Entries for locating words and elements
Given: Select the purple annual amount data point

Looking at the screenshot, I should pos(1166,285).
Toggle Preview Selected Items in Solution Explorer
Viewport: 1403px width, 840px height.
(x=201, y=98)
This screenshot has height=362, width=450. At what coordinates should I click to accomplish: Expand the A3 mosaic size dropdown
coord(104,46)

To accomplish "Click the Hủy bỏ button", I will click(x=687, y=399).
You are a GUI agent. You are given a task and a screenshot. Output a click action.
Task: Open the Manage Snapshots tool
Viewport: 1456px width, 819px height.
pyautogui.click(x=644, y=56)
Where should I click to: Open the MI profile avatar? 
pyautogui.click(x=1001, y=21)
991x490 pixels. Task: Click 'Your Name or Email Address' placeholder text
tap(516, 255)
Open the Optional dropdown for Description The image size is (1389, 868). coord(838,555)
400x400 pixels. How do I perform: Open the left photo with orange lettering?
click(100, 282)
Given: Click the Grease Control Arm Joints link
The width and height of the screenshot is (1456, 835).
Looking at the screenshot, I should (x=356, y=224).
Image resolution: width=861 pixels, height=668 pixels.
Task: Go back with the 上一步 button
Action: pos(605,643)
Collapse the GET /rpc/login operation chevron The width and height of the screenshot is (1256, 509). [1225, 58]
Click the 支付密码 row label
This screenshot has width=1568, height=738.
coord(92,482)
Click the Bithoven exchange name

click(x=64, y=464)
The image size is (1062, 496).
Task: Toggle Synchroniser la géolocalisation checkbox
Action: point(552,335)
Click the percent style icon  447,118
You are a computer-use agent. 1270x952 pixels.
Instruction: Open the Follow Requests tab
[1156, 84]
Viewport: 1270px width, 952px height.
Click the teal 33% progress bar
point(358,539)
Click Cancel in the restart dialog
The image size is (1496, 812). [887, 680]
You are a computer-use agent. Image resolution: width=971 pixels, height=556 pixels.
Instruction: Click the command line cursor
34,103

**SHORT EXERCISE**
Rewrite the data above, substituting "desktop automation agent" for every occurrence of "computer-use agent" and leaving everything else as it is.

**CORRECT ANSWER**
Given: Select the purple annual amount data point

Looking at the screenshot, I should pos(1166,285).
Toggle Preview Selected Items in Solution Explorer
Viewport: 1403px width, 840px height.
(x=201, y=98)
This screenshot has height=362, width=450. At what coordinates should I click to accomplish: Expand the A3 mosaic size dropdown
coord(104,46)

To accomplish "Click the Hủy bỏ button", I will click(x=687, y=399).
You are a GUI agent. You are given a task and a screenshot. Output a click action.
Task: Open the Manage Snapshots tool
Viewport: 1456px width, 819px height.
pyautogui.click(x=644, y=56)
Where should I click to: Open the MI profile avatar? 
pyautogui.click(x=1001, y=21)
991x490 pixels. Task: Click 'Your Name or Email Address' placeholder text
tap(516, 255)
Open the Optional dropdown for Description The image size is (1389, 868). coord(838,555)
400x400 pixels. How do I perform: Open the left photo with orange lettering?
click(100, 282)
Given: Click the Grease Control Arm Joints link
The width and height of the screenshot is (1456, 835).
Looking at the screenshot, I should (x=356, y=224).
Image resolution: width=861 pixels, height=668 pixels.
Task: Go back with the 上一步 button
Action: pos(605,643)
Collapse the GET /rpc/login operation chevron The width and height of the screenshot is (1256, 509). [1225, 58]
Click the 支付密码 row label
This screenshot has width=1568, height=738.
coord(92,482)
Click the Bithoven exchange name

click(x=64, y=464)
The image size is (1062, 496).
Task: Toggle Synchroniser la géolocalisation checkbox
Action: point(552,335)
Click the percent style icon  447,118
You are a desktop automation agent. 1270x952 pixels.
Instruction: Open the Follow Requests tab
[1156, 84]
Viewport: 1270px width, 952px height.
Click the teal 33% progress bar
point(358,539)
Click Cancel in the restart dialog
The image size is (1496, 812). [887, 680]
You are a desktop automation agent. Image resolution: width=971 pixels, height=556 pixels.
Instruction: Click the command line cursor
34,103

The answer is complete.